[Rows of pointing data]
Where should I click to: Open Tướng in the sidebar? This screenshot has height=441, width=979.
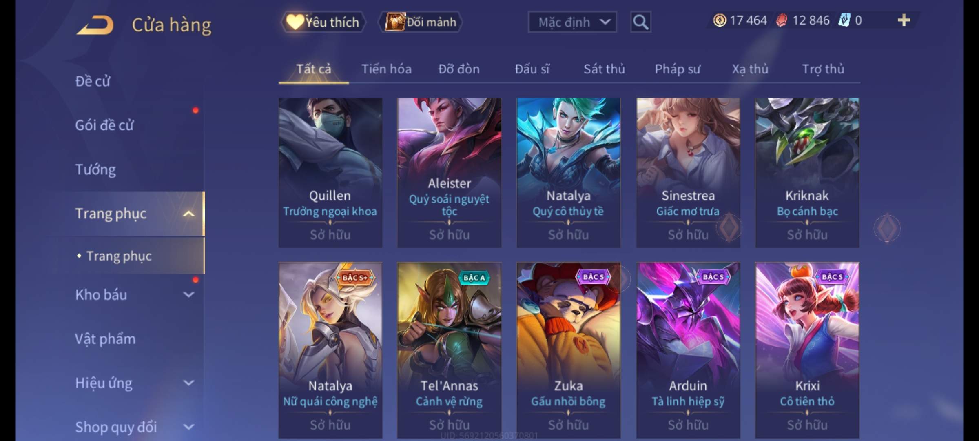click(95, 169)
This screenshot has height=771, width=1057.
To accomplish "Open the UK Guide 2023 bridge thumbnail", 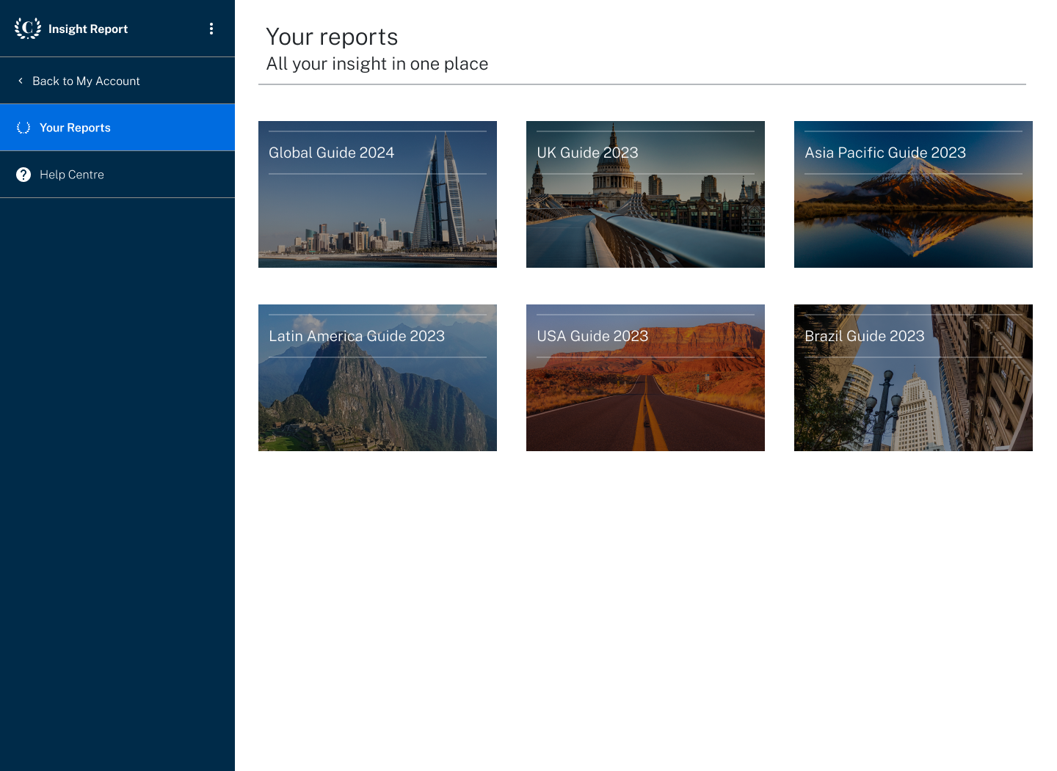I will pyautogui.click(x=645, y=220).

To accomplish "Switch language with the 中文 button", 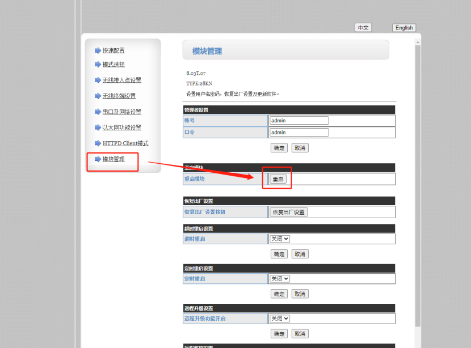I will pos(363,28).
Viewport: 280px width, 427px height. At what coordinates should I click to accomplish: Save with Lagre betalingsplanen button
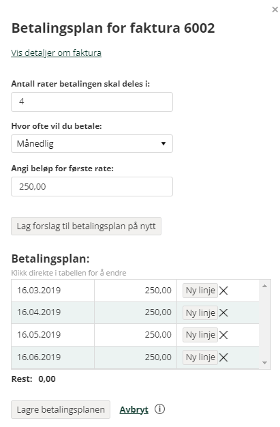(61, 409)
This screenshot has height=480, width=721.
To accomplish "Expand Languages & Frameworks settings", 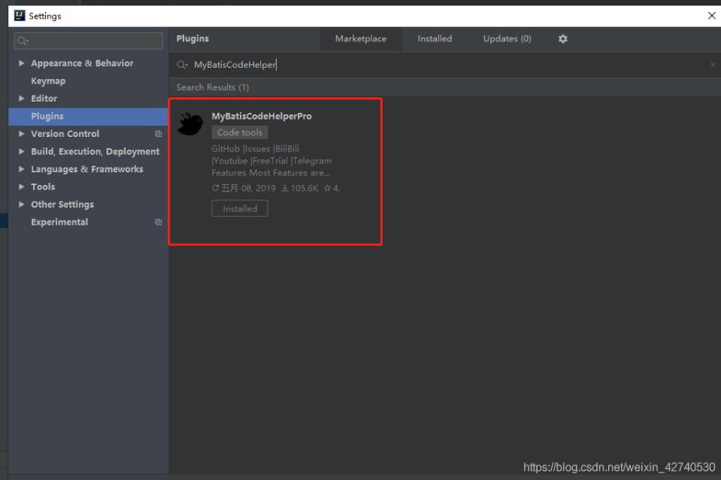I will pos(21,169).
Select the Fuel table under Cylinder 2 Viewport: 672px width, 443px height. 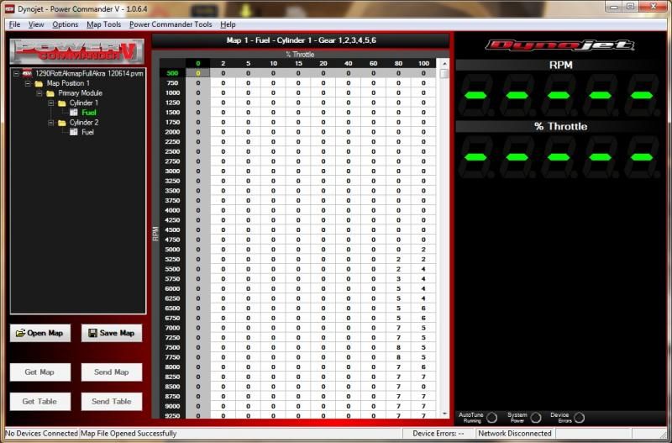(87, 132)
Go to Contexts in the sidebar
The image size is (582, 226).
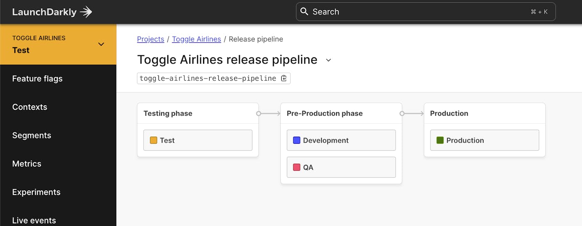pos(30,107)
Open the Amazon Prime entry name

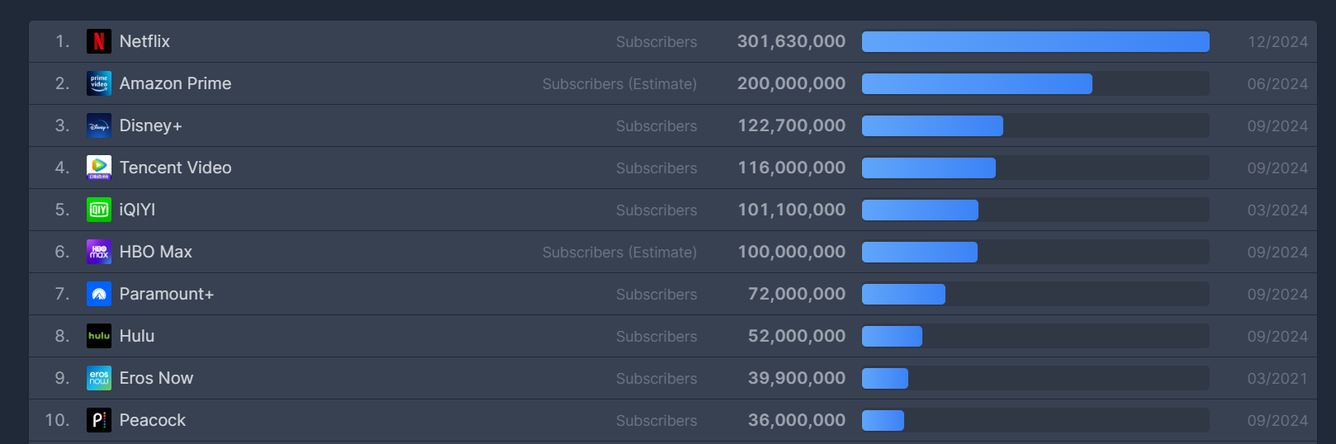pyautogui.click(x=175, y=83)
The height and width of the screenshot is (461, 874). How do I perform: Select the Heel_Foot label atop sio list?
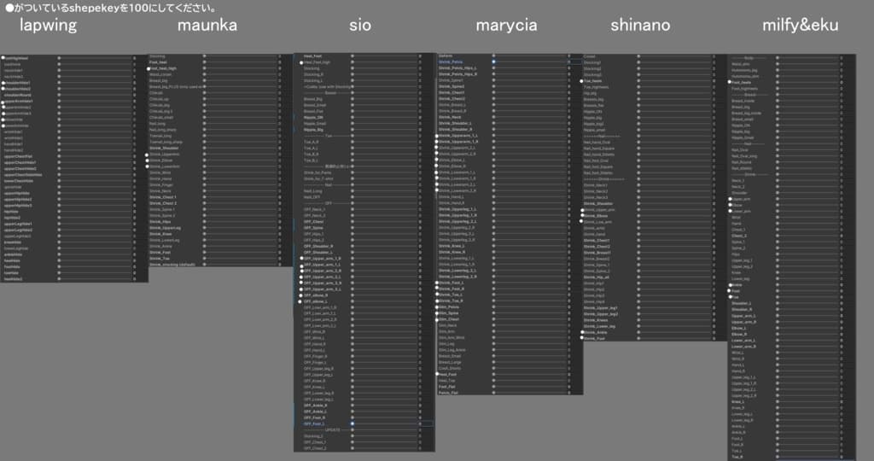point(312,56)
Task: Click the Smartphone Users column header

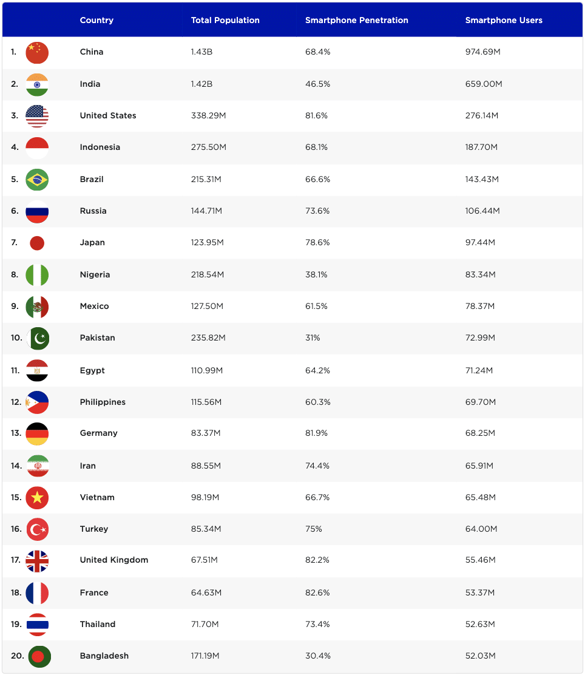Action: point(504,20)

OBJECTIVE: Can you give everything in the records from the line containing "Go to Contexts in the sidebar" down to the end as a numbered list, leaving out blank lines and the pictures?

RESPONSE BELOW:
1. Go to Contexts in the sidebar
2. The image size is (582, 226).
3. pos(30,107)
4. Open the Amazon Prime entry name
5. pyautogui.click(x=175, y=83)
6. The height and width of the screenshot is (461, 874). How do I perform: Select the Heel_Foot label atop sio list?
7. point(312,56)
8. Task: Click the Smartphone Users column header
9. Action: point(504,20)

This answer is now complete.